This is a powerful headline that is questioning our priorities. This issue was posed by Nicholas D. Kristof in the New York Times. He believes that it is a moment of opportunity for the country to establish a national early childhood program.
In his opinion piece, he explains that there is a growing body of research that suggest that the best way to address American economic inequality, poverty, and crime is through early childhood education programs. I would add to that assertion that it must be quality early childhood programs.
Kristof identified national polls that show that this initiative is supported by 84% Democrats and 60 % of Republicans. Even when these programs stall in DC, many states and localities are moving ahead. In Michigan, for example, they are doubling their efforts for early childhood programs. This support is based on the long-term research done with the Weikart High Scope program that showed positive impacts on children who attended the quality program.
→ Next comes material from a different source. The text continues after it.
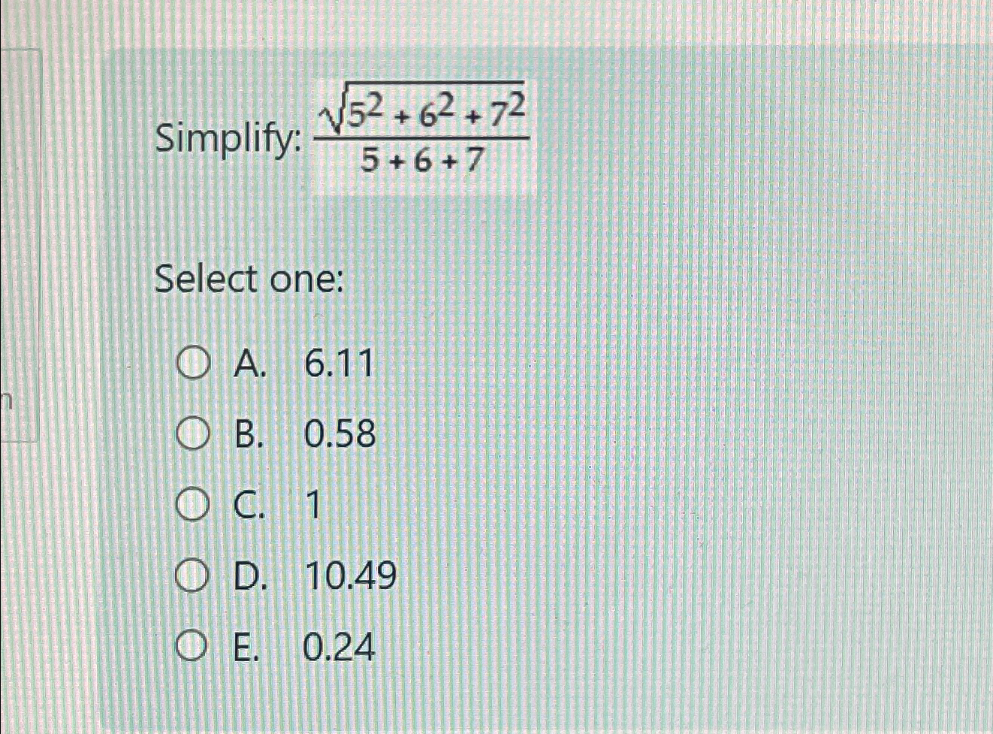
Task: Click the answer text 6.11
Action: 340,364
These participants are now adults and had higher graduation rates, are less involved in crime, and more of them are employed.
David Deming of Harvard, in a long-term study of Head Start, found that academic advantages may fade, but “life skill” gains do not.
The article concludes by saying “children can’t vote, and they have no highly paid lobbyist” so it is critical that we as early childhood educators speak up. Let’s work together to make sure children’s needs and voices can be heard!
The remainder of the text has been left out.